Finding a location for a Pod to run is the job of the Kubernetes scheduler. The scheduler scans the API server for unscheduled Pods and then determines the best nodes on which to run them. TBC.
Controller manager
After etcd, the API server, and the scheduler are operational, you can successfully create Pods and see them scheduled out onto nodes, but you will find that ReplicaSets, Deployments, and Services don’t work as you expect them to.
This is because all of the reconciliation control loops needed to implement this functionality are not currently running. Executing these loops is the job of the controller manager. The controller manager is the most varied of all of the Kubernetes components, since it has within it numerous different reconciliation control loops to implement many parts of the overall Kubernetes system.
These pieces implement essential functionality that is required on all nodes.
kubelet
The kubelet is the node daemon for all machines that are part of a Kubernetes cluster.
The kubelet is the bridge that joins the available CPU, disk, and memory for a node into the large Kubernetes cluster.

▸ EXERCISE INSTRUCTIONS:
Please reproduce the stretch of the Kubernetes text from "Finding a location" through "run them. TBC.". Rely on the Kubernetes text above and nothing else.

▸ INFORMATION:
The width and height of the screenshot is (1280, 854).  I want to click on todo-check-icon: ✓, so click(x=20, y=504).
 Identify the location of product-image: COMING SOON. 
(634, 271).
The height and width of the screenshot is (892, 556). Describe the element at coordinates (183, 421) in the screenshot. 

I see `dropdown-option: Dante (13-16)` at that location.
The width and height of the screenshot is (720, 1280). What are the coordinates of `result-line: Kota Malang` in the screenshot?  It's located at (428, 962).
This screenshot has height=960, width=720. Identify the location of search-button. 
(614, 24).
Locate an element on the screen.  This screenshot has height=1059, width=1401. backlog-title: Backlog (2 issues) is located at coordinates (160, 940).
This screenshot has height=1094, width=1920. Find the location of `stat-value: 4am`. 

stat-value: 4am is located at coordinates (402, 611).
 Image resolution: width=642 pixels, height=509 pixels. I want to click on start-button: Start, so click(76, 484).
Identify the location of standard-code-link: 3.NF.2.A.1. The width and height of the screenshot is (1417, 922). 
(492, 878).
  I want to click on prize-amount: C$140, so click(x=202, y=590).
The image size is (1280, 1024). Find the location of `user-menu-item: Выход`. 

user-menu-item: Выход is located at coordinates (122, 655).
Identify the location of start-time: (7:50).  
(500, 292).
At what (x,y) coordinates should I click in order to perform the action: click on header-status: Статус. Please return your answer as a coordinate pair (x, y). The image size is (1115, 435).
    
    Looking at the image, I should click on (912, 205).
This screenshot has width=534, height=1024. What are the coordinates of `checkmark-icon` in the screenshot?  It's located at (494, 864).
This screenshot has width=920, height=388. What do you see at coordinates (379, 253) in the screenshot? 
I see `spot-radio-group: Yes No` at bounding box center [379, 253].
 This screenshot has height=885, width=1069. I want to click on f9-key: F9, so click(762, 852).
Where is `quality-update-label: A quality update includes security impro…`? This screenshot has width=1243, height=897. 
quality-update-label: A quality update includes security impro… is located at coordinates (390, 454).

▸ YOUR RESPONSE:
Finding a location for a Pod to run is the job of the Kubernetes scheduler. The scheduler scans the API server for unscheduled Pods and then determines the best nodes on which to run them. TBC.